Lexikon der Medizinischen Laboratoriumsdiagnostik
Autoren
T. Arndt

Nettoladung

Zusammenfassung
Nettoladung
Englischer Begriff
net charge
Definition
In der Chemie bezeichnet Ladung die elektrische Ladung, d. h. eine bestimmte Elektrizitätsmenge. Die Nettoladung ist die aus der Summe der positiven und negativen Ladungen resultierende Ladung eines Moleküls.
Beschreibung
Atome und Moleküle tragen oft Ladungen. Ist die Zahl der Elektronen eines Atoms kleiner oder größer als die Anzahl der Protonen im Atomkern, erhält das Atom eine positive (Kation) oder negative (Anion) Ladung. Kationen und Anionen fasst man unter dem Begriff Ionen zusammen.
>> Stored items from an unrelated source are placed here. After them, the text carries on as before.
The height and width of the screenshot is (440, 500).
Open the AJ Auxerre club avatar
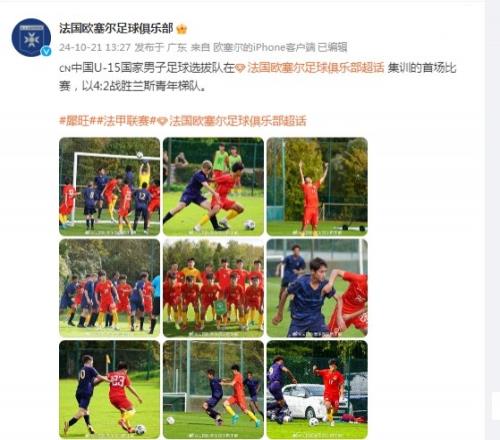[x=31, y=37]
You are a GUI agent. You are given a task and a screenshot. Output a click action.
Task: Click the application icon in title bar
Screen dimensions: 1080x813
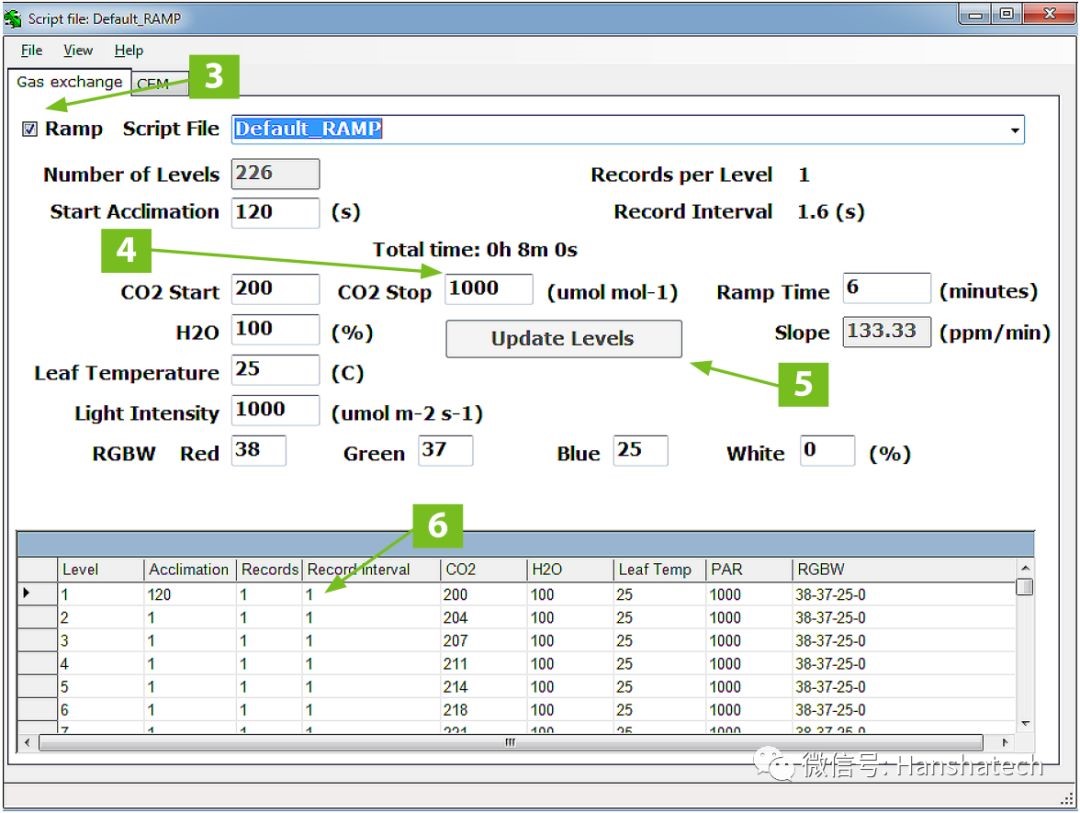tap(14, 18)
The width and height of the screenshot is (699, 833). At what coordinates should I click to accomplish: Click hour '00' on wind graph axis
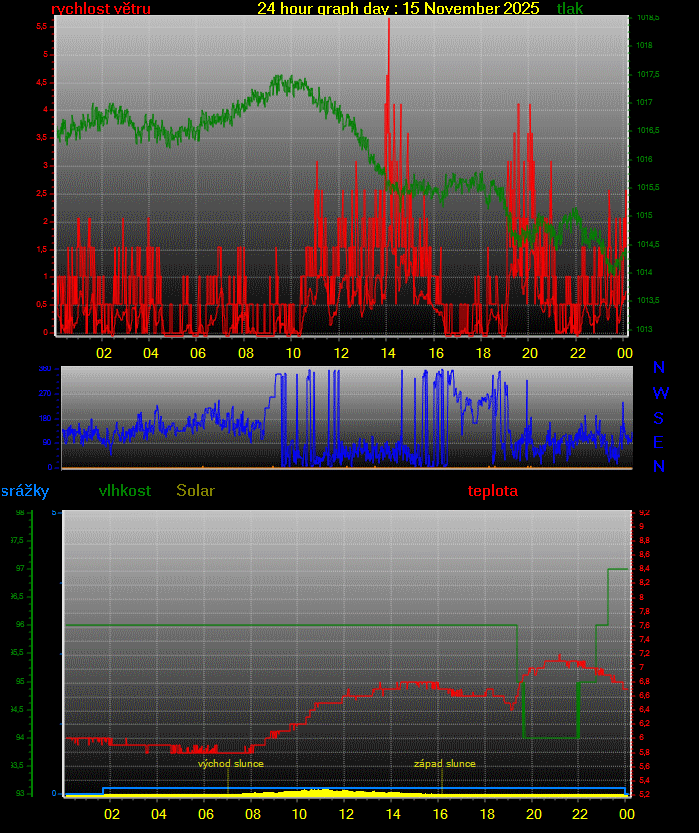coord(624,353)
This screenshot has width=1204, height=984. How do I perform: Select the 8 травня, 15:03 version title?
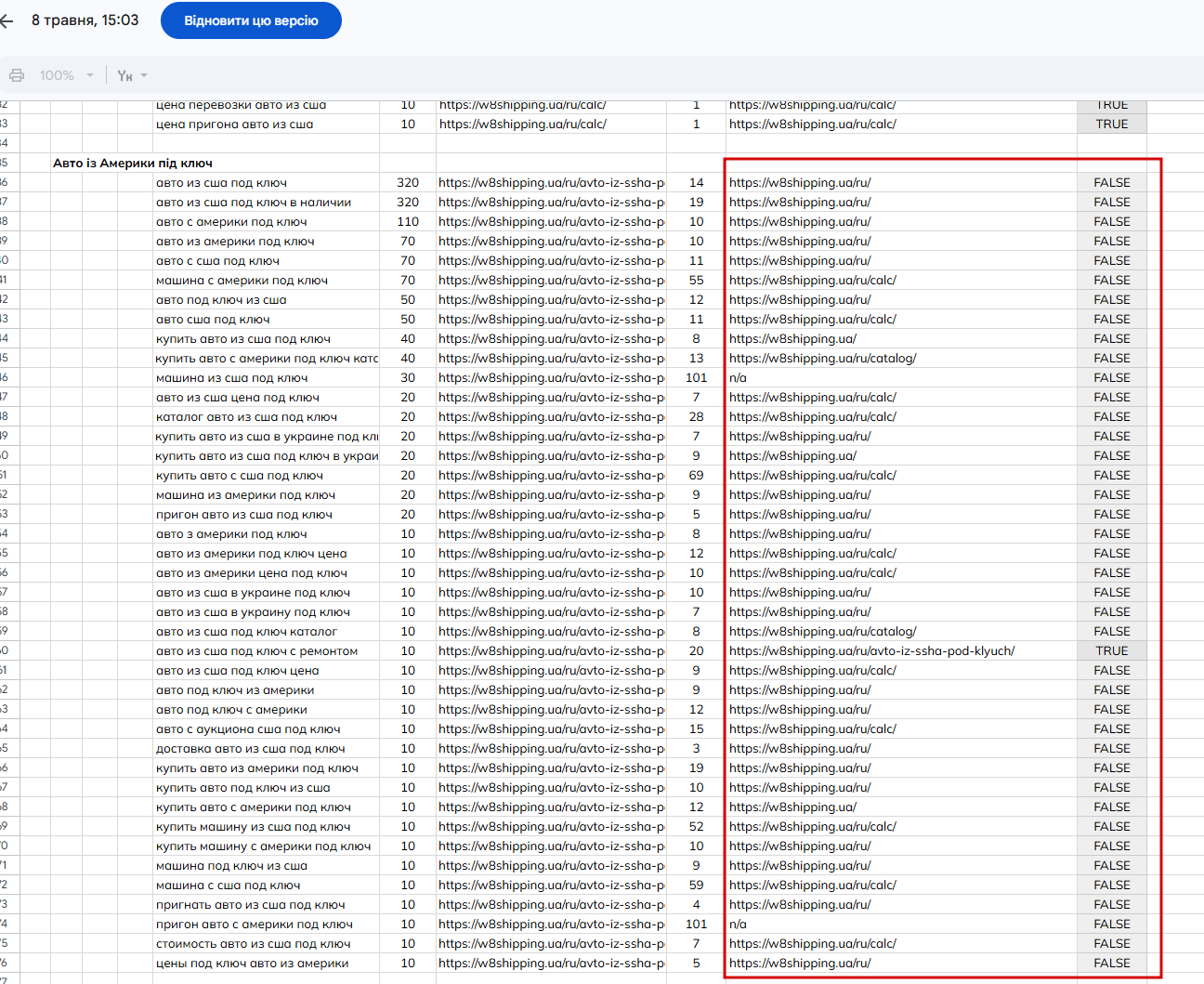(85, 20)
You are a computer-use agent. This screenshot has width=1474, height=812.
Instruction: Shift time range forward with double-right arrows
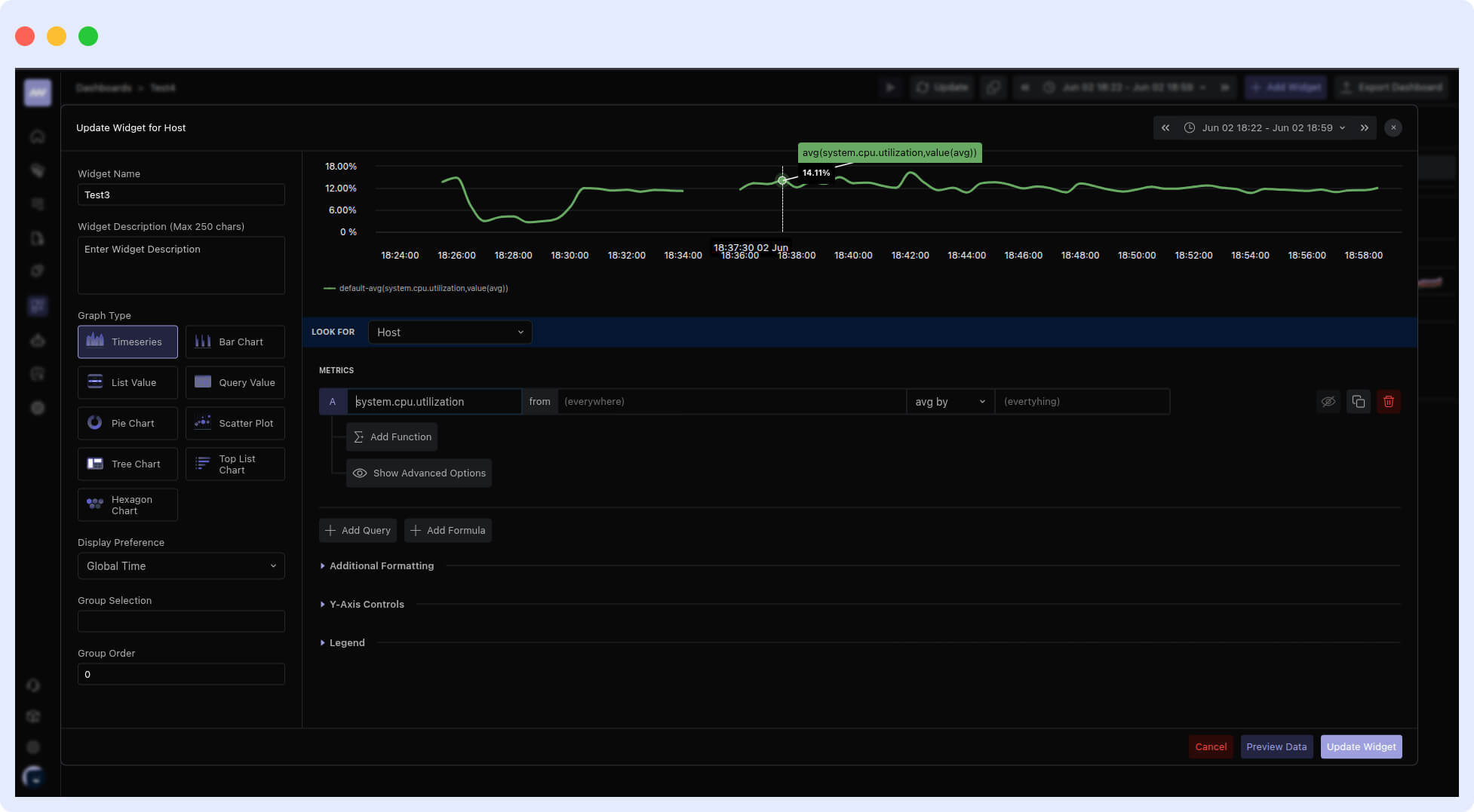tap(1364, 128)
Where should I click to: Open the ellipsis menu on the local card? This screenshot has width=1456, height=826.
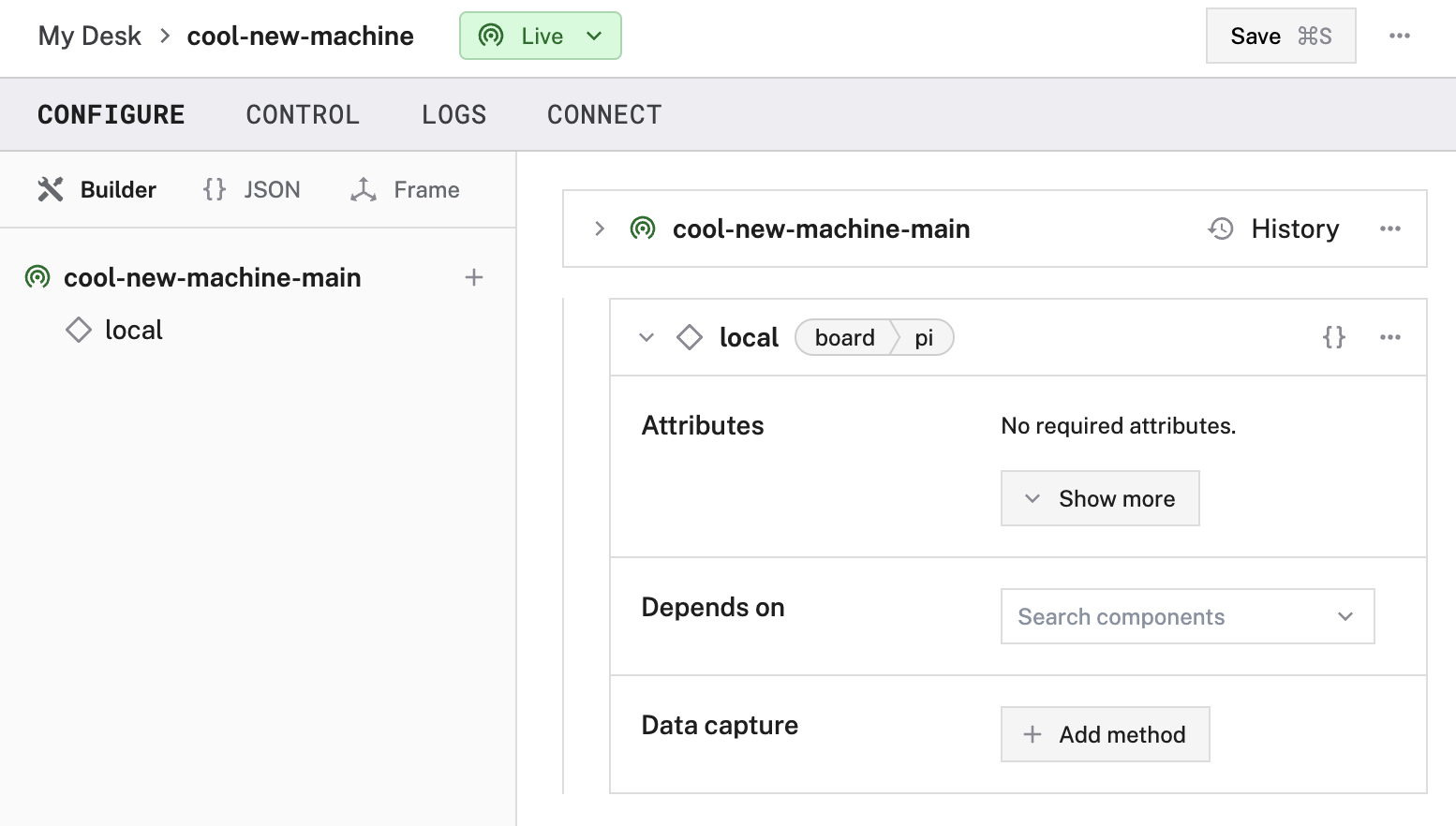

Moleküle, insbesondere komplexe Moleküle, tragen oft eine Vielzahl von negativ und positiv geladenen Gruppen (z. B. OH, COOH, NH4 +). Ist die Anzahl der negativ geladenen Gruppen größer als jene der positiv geladenen, ist das Molekül um genau diese Differenz insgesamt negativ geladen, d. h. die Nettoladung ist negativ (Anion). Bei Überwiegen der positiven Ladungen ist die Nettoladung des Moleküls positiv (Kation). Bei gleicher Anzahl von negativen und positiven Gruppen heben sich deren Ladungen gegenseitig auf. Das Molekül ist dann insgesamt neutral, d. h., die Nettoladung ist Null. Der pH-Wert, bei dem die Nettoladung eines Moleküls Null ist, wird isoelektrischer Punkt genannt. Er ist von großer Bedeutung bei der isoelektrischen Fokussierung (Isoelektrische Fokussierung) von Proteinen. Bei Proteinen ist die Nettoladung abhängig von der Anzahl positiver und negativer Ladungen der Aminosäurenseitenketten sowie des Amino- und Carboxy-Terminus. Wenn in basischem Milieu die puffernden Gruppen deprotoniert werden, ist die Nettoladung negativ, wenn sie im sauren Milieu protoniert werden, ist sie positiv. Die Nettoladung des Proteins ist Null, wenn der pH-Wert der Umgebung dem isoelektrischen Punkt entspricht. Je nachdem, ob die Nettoladung positiv oder negativ ist, bewegt sich im elektrischen Feld ein Molekül in Richtung Kathode (Kation; griech. ion = wandernd) beziehungsweise Anode (Anion). Bei elektrophoretischen Trenntechniken stellt man den pH-Wert über die Zusammensetzung des Puffers ein. In der Proteinelektrophorese wird meist ein basischer Puffer verwendet, dadurch erhalten alle Proteine negative Nettoladungen und wandern in Richtung Anode. Die Wanderungsgeschwindigkeit hängt von der Anzahl der Ladungen ab, je mehr Ladungen, desto höher ist die Wanderungsgeschwindigkeit. In der isoelektrischen Fokussierung hat ein Protein, das sich im pH-Gradienten auf der sauren Seite seines isoelektrischen Punktes befindet, positive, auf der basischen Seite negative Nettoladung, es wandert im elektrischen Feld auf den isoelektrischen Punkt zu.